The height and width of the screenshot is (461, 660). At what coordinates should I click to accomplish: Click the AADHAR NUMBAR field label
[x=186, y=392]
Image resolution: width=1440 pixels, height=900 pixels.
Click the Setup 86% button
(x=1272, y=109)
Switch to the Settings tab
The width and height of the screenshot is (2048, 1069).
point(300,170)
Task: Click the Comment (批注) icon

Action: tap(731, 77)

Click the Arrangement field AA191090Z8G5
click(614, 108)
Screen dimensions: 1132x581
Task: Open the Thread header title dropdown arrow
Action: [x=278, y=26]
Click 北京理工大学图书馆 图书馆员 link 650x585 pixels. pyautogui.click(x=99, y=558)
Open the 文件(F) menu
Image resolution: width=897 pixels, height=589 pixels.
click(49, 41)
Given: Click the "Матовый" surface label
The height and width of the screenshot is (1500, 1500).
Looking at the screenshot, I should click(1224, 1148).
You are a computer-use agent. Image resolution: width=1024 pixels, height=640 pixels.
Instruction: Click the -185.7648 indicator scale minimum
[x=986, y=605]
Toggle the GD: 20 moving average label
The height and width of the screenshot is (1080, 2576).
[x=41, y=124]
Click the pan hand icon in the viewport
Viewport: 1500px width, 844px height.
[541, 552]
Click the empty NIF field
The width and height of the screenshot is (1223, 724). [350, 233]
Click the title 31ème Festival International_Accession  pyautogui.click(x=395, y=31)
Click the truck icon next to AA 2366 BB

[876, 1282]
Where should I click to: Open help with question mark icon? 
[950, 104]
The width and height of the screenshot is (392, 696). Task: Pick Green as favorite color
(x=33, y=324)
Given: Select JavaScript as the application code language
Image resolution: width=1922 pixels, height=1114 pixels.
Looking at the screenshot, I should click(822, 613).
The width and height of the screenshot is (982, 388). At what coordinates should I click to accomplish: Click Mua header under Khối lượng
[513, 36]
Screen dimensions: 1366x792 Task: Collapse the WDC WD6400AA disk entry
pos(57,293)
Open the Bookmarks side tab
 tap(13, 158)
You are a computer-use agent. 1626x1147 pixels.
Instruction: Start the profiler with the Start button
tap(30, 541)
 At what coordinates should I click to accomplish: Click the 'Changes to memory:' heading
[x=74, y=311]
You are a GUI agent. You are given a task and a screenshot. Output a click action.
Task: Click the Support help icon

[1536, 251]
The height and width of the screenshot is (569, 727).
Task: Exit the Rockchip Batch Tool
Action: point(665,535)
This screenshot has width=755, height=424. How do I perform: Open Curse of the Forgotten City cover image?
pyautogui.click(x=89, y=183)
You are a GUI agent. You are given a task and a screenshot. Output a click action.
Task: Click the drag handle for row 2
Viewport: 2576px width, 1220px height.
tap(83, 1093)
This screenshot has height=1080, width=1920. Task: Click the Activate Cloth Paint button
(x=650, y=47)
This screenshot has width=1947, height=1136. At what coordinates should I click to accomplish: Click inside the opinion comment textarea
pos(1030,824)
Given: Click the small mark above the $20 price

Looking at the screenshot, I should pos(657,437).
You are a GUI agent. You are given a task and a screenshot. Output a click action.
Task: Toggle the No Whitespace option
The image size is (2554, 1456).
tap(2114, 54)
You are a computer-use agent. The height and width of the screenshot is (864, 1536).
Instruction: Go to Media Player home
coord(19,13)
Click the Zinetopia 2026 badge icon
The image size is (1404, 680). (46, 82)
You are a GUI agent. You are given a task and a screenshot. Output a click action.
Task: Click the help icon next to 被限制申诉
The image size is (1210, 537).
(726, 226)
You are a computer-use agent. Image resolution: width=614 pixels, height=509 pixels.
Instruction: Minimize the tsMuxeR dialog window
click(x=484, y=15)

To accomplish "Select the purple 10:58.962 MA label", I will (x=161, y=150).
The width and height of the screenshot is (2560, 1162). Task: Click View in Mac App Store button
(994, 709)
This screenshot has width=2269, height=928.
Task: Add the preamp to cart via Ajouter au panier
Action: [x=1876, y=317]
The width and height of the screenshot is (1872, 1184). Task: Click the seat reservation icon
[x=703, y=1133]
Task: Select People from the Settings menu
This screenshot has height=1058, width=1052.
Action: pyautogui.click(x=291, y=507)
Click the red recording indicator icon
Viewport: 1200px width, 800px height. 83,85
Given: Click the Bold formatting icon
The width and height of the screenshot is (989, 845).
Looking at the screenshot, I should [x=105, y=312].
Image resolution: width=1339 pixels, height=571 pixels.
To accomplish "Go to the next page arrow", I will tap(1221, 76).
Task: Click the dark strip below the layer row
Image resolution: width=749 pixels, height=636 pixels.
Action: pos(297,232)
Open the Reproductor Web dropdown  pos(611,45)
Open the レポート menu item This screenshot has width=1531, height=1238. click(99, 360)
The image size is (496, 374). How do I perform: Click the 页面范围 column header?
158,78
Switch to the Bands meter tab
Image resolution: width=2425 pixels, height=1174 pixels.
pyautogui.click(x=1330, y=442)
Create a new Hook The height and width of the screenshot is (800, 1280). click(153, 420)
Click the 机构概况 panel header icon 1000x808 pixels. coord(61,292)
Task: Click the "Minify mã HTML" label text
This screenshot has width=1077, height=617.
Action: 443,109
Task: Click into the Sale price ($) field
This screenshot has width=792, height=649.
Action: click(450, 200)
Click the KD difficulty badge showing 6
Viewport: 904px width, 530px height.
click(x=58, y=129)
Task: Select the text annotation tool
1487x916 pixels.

BRIEF: Can you arrange the records above as a JSON list of strings, with one string for each line and blank lines omitted?

WRITTEN SOLUTION:
[
  "The height and width of the screenshot is (461, 660). At what coordinates should I click to accomplish: Click the AADHAR NUMBAR field label",
  "[x=186, y=392]",
  "Image resolution: width=1440 pixels, height=900 pixels.",
  "Click the Setup 86% button",
  "(x=1272, y=109)",
  "Switch to the Settings tab",
  "The width and height of the screenshot is (2048, 1069).",
  "point(300,170)",
  "Task: Click the Comment (批注) icon",
  "Action: tap(731, 77)",
  "Click the Arrangement field AA191090Z8G5",
  "click(614, 108)",
  "Screen dimensions: 1132x581",
  "Task: Open the Thread header title dropdown arrow",
  "Action: [x=278, y=26]",
  "Click 北京理工大学图书馆 图书馆员 link 650x585 pixels. pyautogui.click(x=99, y=558)",
  "Open the 文件(F) menu",
  "Image resolution: width=897 pixels, height=589 pixels.",
  "click(49, 41)",
  "Given: Click the \"Матовый\" surface label",
  "The height and width of the screenshot is (1500, 1500).",
  "Looking at the screenshot, I should click(1224, 1148).",
  "You are a computer-use agent. Image resolution: width=1024 pixels, height=640 pixels.",
  "Instruction: Click the -185.7648 indicator scale minimum",
  "[x=986, y=605]",
  "Toggle the GD: 20 moving average label",
  "The height and width of the screenshot is (1080, 2576).",
  "[x=41, y=124]",
  "Click the pan hand icon in the viewport",
  "Viewport: 1500px width, 844px height.",
  "[541, 552]",
  "Click the empty NIF field",
  "The width and height of the screenshot is (1223, 724). [350, 233]",
  "Click the title 31ème Festival International_Accession  pyautogui.click(x=395, y=31)",
  "Click the truck icon next to AA 2366 BB",
  "[876, 1282]",
  "Where should I click to: Open help with question mark icon? ",
  "[950, 104]",
  "The width and height of the screenshot is (392, 696). Task: Pick Green as favorite color",
  "(x=33, y=324)",
  "Given: Select JavaScript as the application code language",
  "Image resolution: width=1922 pixels, height=1114 pixels.",
  "Looking at the screenshot, I should click(822, 613).",
  "The width and height of the screenshot is (982, 388). At what coordinates should I click to accomplish: Click Mua header under Khối lượng",
  "[513, 36]",
  "Screen dimensions: 1366x792 Task: Collapse the WDC WD6400AA disk entry",
  "pos(57,293)",
  "Open the Bookmarks side tab",
  " tap(13, 158)",
  "You are a computer-use agent. 1626x1147 pixels.",
  "Instruction: Start the profiler with the Start button",
  "tap(30, 541)",
  " At what coordinates should I click to accomplish: Click the 'Changes to memory:' heading",
  "[x=74, y=311]",
  "You are a GUI agent. You are given a task and a screenshot. Output a click action.",
  "Task: Click the Support help icon",
  "[1536, 251]",
  "The height and width of the screenshot is (569, 727).",
  "Task: Exit the Rockchip Batch Tool",
  "Action: point(665,535)",
  "This screenshot has width=755, height=424. How do I perform: Open Curse of the Forgotten City cover image?",
  "pyautogui.click(x=89, y=183)",
  "You are a GUI agent. You are given a task and a screenshot. Output a click action.",
  "Task: Click the drag handle for row 2",
  "Viewport: 2576px width, 1220px height.",
  "tap(83, 1093)",
  "This screenshot has height=1080, width=1920. Task: Click the Activate Cloth Paint button",
  "(x=650, y=47)",
  "This screenshot has width=1947, height=1136. At what coordinates should I click to accomplish: Click inside the opinion comment textarea",
  "pos(1030,824)",
  "Given: Click the small mark above the $20 price",
  "Looking at the screenshot, I should pos(657,437).",
  "You are a GUI agent. You are given a task and a screenshot. Output a click action.",
  "Task: Toggle the No Whitespace option",
  "The image size is (2554, 1456).",
  "tap(2114, 54)",
  "You are a computer-use agent. The height and width of the screenshot is (864, 1536).",
  "Instruction: Go to Media Player home",
  "coord(19,13)",
  "Click the Zinetopia 2026 badge icon",
  "The image size is (1404, 680). (46, 82)",
  "You are a GUI agent. You are given a task and a screenshot. Output a click action.",
  "Task: Click the help icon next to 被限制申诉",
  "The image size is (1210, 537).",
  "(726, 226)",
  "You are a computer-use agent. Image resolution: width=614 pixels, height=509 pixels.",
  "Instruction: Minimize the tsMuxeR dialog window",
  "click(x=484, y=15)",
  "To accomplish \"Select the purple 10:58.962 MA label\", I will (x=161, y=150).",
  "The width and height of the screenshot is (2560, 1162). Task: Click View in Mac App Store button",
  "(994, 709)",
  "This screenshot has width=2269, height=928.",
  "Task: Add the preamp to cart via Ajouter au panier",
  "Action: [x=1876, y=317]",
  "The width and height of the screenshot is (1872, 1184). Task: Click the seat reservation icon",
  "[x=703, y=1133]",
  "Task: Select People from the Settings menu",
  "This screenshot has height=1058, width=1052.",
  "Action: pyautogui.click(x=291, y=507)",
  "Click the red recording indicator icon",
  "Viewport: 1200px width, 800px height. 83,85",
  "Given: Click the Bold formatting icon",
  "The width and height of the screenshot is (989, 845).",
  "Looking at the screenshot, I should [x=105, y=312].",
  "Image resolution: width=1339 pixels, height=571 pixels.",
  "To accomplish \"Go to the next page arrow\", I will tap(1221, 76).",
  "Task: Click the dark strip below the layer row",
  "Image resolution: width=749 pixels, height=636 pixels.",
  "Action: pos(297,232)",
  "Open the Reproductor Web dropdown  pos(611,45)",
  "Open the レポート menu item This screenshot has width=1531, height=1238. click(99, 360)",
  "The image size is (496, 374). How do I perform: Click the 页面范围 column header?",
  "158,78",
  "Switch to the Bands meter tab",
  "Image resolution: width=2425 pixels, height=1174 pixels.",
  "pyautogui.click(x=1330, y=442)",
  "Create a new Hook The height and width of the screenshot is (800, 1280). click(153, 420)",
  "Click the 机构概况 panel header icon 1000x808 pixels. coord(61,292)",
  "Task: Click the \"Minify mã HTML\" label text",
  "This screenshot has width=1077, height=617.",
  "Action: 443,109",
  "Task: Click into the Sale price ($) field",
  "This screenshot has width=792, height=649.",
  "Action: click(450, 200)",
  "Click the KD difficulty badge showing 6",
  "Viewport: 904px width, 530px height.",
  "click(x=58, y=129)",
  "Task: Select the text annotation tool",
  "1487x916 pixels."
]